José Ignacio Alejandre has been attending the Danzantes Unidos Festival since 2012.
Alejandre, 26, is a folkloric dancer with Sacramento’s area Folklórico Calli Dance Academy, a non-profit performing arts program in Elk Grove with the purpose of promoting cultural awareness, self-confidence, perseverance, social interaction, self-esteem and physical activity while providing structure and a creative outlet to the youth in its community.
Alejandre said what he loves about Danzantes Unidos Festival is that “you meet so many other dancers and instructors that share the same passion that you have for the culture, the knowledge of our ancestry, our heritage.”
This year, Danzantes Unidos Festival took place the first weekend in April in Clovis.
“Coming to DUF for those three days we learn different regions, things that you might not learn from your regular class, from your regular group,” Alejandre said, adding that this year at Danzantes Unidos Festival he wanted to learn more about the folkloric dances from the state of Guerrero – “Tierras Calientes.”
“I was learning a new side of Guerrero, the tierra caliente, which is more foot work, no so much show,” Alejandre said. “It opens your eyes to other stuff that I wouldn’t be able to know.”
Alejandre added that one of best things about the festival is the opportunity to meet “new people that just like me are learning, or have that drive, that hunger to learn more about it.”
During the past five years that he has attended DUF, Alejandre said he usually selects different regions. For example, his first year at the festival Alejandre took Veracruz’s Fandango, “which was fun.”
“The second year I took Folklórico 101, which was great because I was having trouble with some of the basic steps,” Alejandre said. “The instructor broke down the whole class to help individually.”

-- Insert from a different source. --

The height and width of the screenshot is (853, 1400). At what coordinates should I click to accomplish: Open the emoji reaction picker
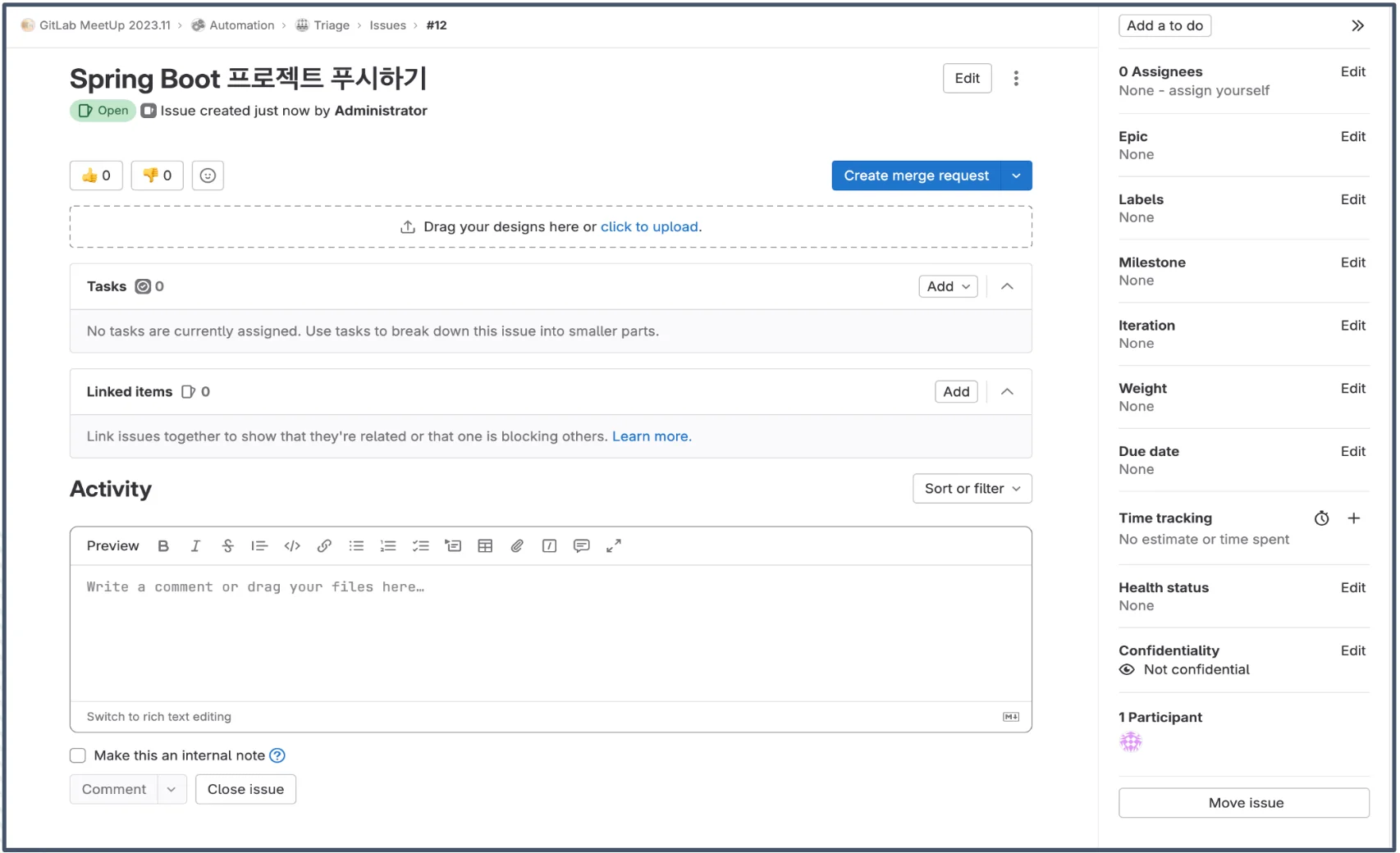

The following year he took Veracruz Huasteco and then Nayarit.
Alejandre said the festival gets better every year, adding that his group Calli Dance performed during the first night of the festival’s showcase event at Warnors Theater in downtown Fresno.
“It was a little nerve racking, to be honest,” Alejandre said about his experience performing in front of other fellow folkloric dancer groups from different parts of California. “Being here is like you are performing in front of your peers. Everyone here is a folklórico dancer, they all know.”
Another Sacramento area folkloric group that attended the festival was ‘Rincones de Mi Tierra’ which has been in Sacramento for more than two decades.
The group’s director, Marco Sánchez, 40, was also a maestro at Danzantes Unidos Festival and this year he was teaching a workshop on Tamaulipas.
Sánchez said his group Rincones de Mi Tierra has attended the festival for more than 10 years.
Sánchez started dancing in Guadalajara, Jalisco, México when he was about four or five years old.
He was 18 years old when Rincones de Mi Tierra was founded in Sacramento with a couple of dancers.
“This year we are celebrating 22 years of existence,” Sánchez said, adding that throughout the years his folkloric group has grown to what is now.
Sánchez remembers how the group started practicing in a garage, then they moved the practice to a community center and as the group got bigger, to different locations until they found its current location which accommodates all the group’s needs. Currently his dance academy has 70 to 80 students.
Sánchez said he goes back to different parts of México a couple times a year to continue his training on different regions of folkloric dances. He has certification from the state of Quintana Roo and Chihuahua as a dance teacher for those regions.
Sánchez said that festivals like Danzantes Unidos are important because “that way children and young adults can realize that there are more people who do the same thing they do, and that they like what they do, too.”
Sánchez said that being in Sacramento, children might not realize that folkloric dance is something that many groups across the state perform.
“They come to the festival and they share the same passion with hundreds of kids, youth and adults,” Sánchez said, adding that children recognize they are part of something bigger. “They realize that there are more youths that share their same passion. Also it is important that they have the experience of sharing what they perform on stage with other groups in California.”